Rezension

Eines der bewegendsten Bücher für mich seit langem

Der Zopf - Laetitia Colombani

Der Zopf
von Laetitia Colombani

Bewertet mit 4 Sternen

Erzählt wird die Reise eines Zopfes, durch den die Schicksale dreier Frauen unlösbar miteinander verbunden sind. Eine junge Inderin aus der untersten Kaste, die ihr Heimatdorf verlässt, um ihrer Tochter eine bessere Zukunft bieten zu können. Ein junges Mädchen aus Sizilien, Inhaberin einer Perückenfabrik, die ihre Familie vor dem finanziellen Ruin retten muss und eine erfolgreiche Anwältin, die durch eine Krankheit kurz davor ist, alles zu verlieren, was sie sich hart erarbeitet hat.
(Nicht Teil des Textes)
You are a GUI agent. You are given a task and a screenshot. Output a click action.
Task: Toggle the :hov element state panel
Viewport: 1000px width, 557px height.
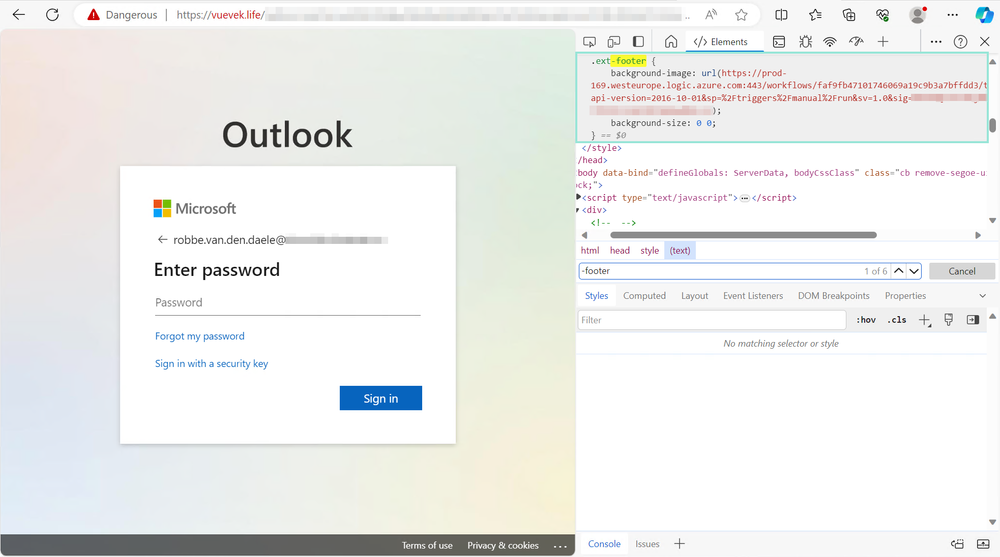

Tatsächlich konnte ich mir anhand des Titels wenig vorstellen, aber rückblickend betrachtet, erzählt dieser Titel im übertragenen Sinn die komplette Geschichte. Als ich die Inhaltsangabe gelesen habe, war ich skeptisch, ob es meinen Geschmack treffen wird, aber bereits beim ersten Kapitel war ich in der Welt von Smita, Giulia und Sarah gefangen. Es wird jeweils aus der Perspektive einer Frau erzählt, was zu Beginn eines Kapitels angekündigt wird. Die Stimmen der Vorleser passen unglaublich perfekt dazu, wie ich mir den Charakter der Frauen vorstellte. Es hat mich wirklich begeistert. Smita hat eine sehr sanfte Art, bei Giulia merkt man das Temperament in der Stimme und Sarah hat etwas sehr Bestimmtes und Gefühlskaltes. Mich haben alle drei Geschichten gefesselt. Sie spielen in völlig unterschiedlichen Welten und trotzdem kann man sich super in ihr Leben einfinden. Der Charakter der Frauen äußert sich nicht nur in der Stimme des Sprechers, sondern ist auch an ihren Gedanken und ihrem Handeln zu erkennen. Alle drei Frauen sind auf ihre eigene Art und Weise stark, einzigartig und haben einen tiefen Willen. Sie sind ehrgeizig und verfolgen geradlinig ihr Ziel, komme, was wolle. Besonders beeindruckt hat mich allerdings die Geschichte von Smita und ihrer Tochter. Bisher wusste ich nicht viel über die indische Kultur, aber was ich durch dieses Buch erfahren habe, hat mich wirklich schockiert. Ich fand es spannend, kennenzulernen, aber gleichzeitig auch furchtbar abstoßend, wie krank und grausam Menschen sein können und wie man in unserer heutigen Gesellschaft so ein Leben führen kann.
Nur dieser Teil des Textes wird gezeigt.